Sunday, April 12, 2015

4/13/15—Being the Pear Blossom

Every year I worry that my pear blossom tree won't blossom before the two maples that flank it get their leaves. Yet every year it blooms. 

The worry is that there are two maple trees that overhang the pear blossom and the pear blossom is kind of skinny and sad as it is. Once those two trees get their leaves, then the pear blossom stops getting sun...at least the sun needed to leaf and flower properly. But every year it gets its leaves and blossoms and by the time the blossoms have fallen, it becomes enclosed by the two trees on either side. It gets just what it needs to keep its leaves and continue living, but not quite enough to spread out and grow. 

Nature has a wisdom that cannot be denied. 

For the past 8 days I've been miserable. I came back from a business trip and immediately got an awful flu and sinus infection. I literally lost three days of my life because I was either sleeping or delirious. After that passed, I was still sick, but I could think. So I worked all last week and looked forward to the weekend when I would feel well again. And then I got food poisoning. No kidding. Add it all up and I have never been this sick in my life. 

When I travel for business, I usually have to work extra hard for my other clients to make up for the time I'm taking off. And I also have to get everything in order for my dog/house sitter. So there's little free time in the week or two before I go, then the whole traveling thing takes a lot of out me. I do like it. But it's a trade off. So I was so looking forward to getting home from my trip and just chillaxing for a day or so before I started in all the spring stuff that needs to be done...planting and mowing and taxes and stuff. Since I was coming home to a slower week and a clean house, it was going to be just the break I needed. But instead I got sick. 

In a way, I guess, I couldn't have picked a better week to be sick, right? I wasn't going to miss much at work. My schedule was manageable while my head was all stuffy. It was the perfect time. And since I rarely ever get sick—it has been at least five years based on the expiration dates of the Nyquil I saved from the last time—I really can't complain. On top of that, I'm well in line to meet a weight loss goal I have to meet next week with my nutritionist. Food poisoning is great for that kind of thing. 

So I guess nature has a wisdom with me, too. 

Sometimes we need to hop entirely off the hamster wheel to get rest. I've slept more this past week than any other time I can remember. Clearly I needed it. And the more sleep I get, the better I treat myself all-round. When the universe has to knock you on your ass—twice—to get you to listen, you start paying attention. 

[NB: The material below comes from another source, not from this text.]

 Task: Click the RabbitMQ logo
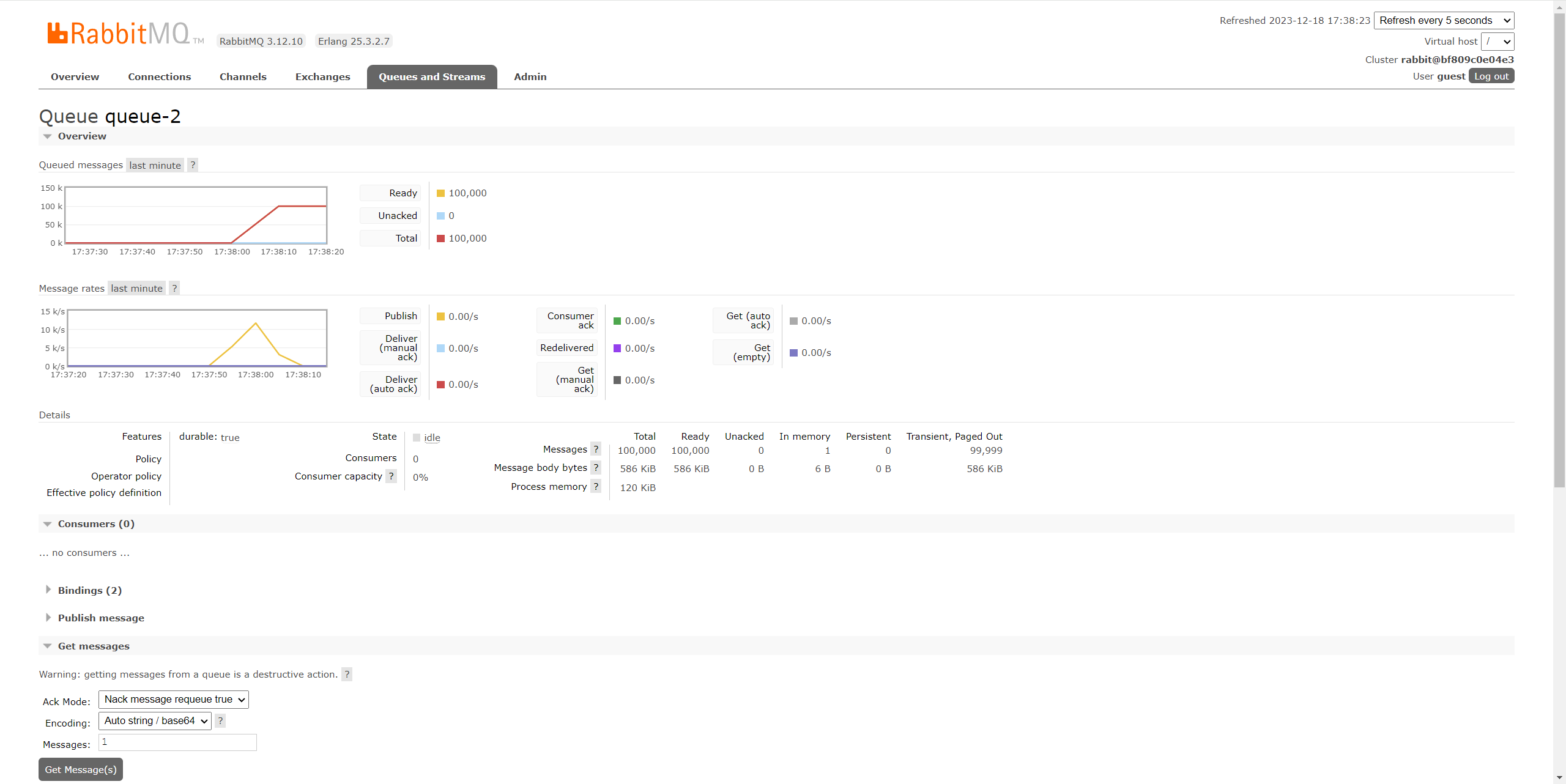coord(120,34)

But it doesn't have to be getting sick. It could be about waiting to hear some important news and not hearing it. Or anything else that you worry about like I worry about a pear blossom tree. Outcomes come along at their own pace. That pear blossom is very tall and narrow, as it needs to be to survive in its living conditions. Triggers within it are telling it when to grow leaves that feed it, when to blossom and when to drop the blossoms when they're drawing too much energy. 

I completely indulged my sickness, because what else could do? It had to take its natural course. The still-unsolved exhaustion I endured last year that made even a walk around the block feel like climbing Mt. Everest...same thing. It passed without explanation. In all of it, I've learned how to treat myself with more kindness and gentleness. I've learned something about how to place my own needs front and center and how to block out all the helpful voices that really don't understand and, therefore, are not helpful at all. 

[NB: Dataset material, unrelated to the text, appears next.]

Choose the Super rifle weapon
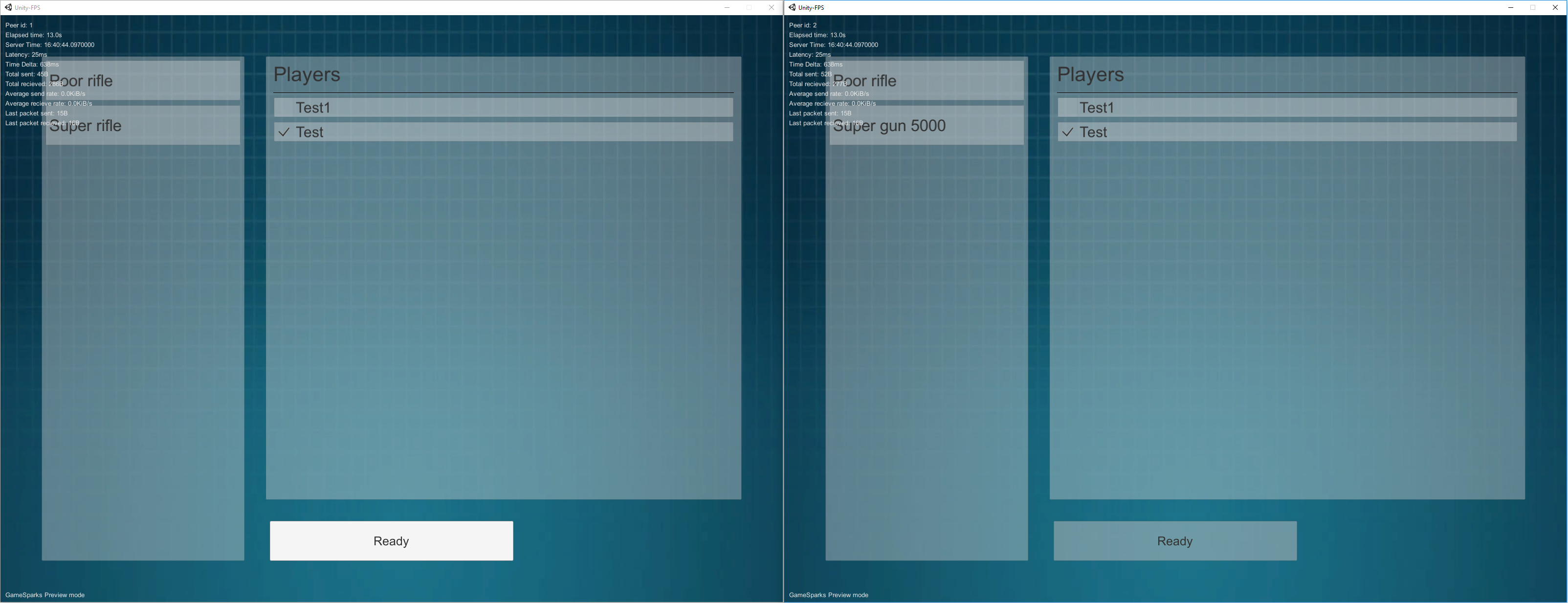This screenshot has height=603, width=1568. tap(143, 126)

Some things don't need worry. Or a fistful of medication. Or beating yourself up. Or regret. Most things, I think, just need patience. Surrender. And trust in the natural order of things. When I look back, I see that, like the pear blossom, the details of my life have never failed to serve me. Even when when they were ugly or painful. Even when they had me growing me larger than most wisdom would recommend. Nothing comes to us without a gift. And if we push against it and insist our ego's wisdom is better than nature's, chances are we won't get the gift—or much satisfaction—until the lesson comes around again. Because it will come around and around and around until you finally learn it.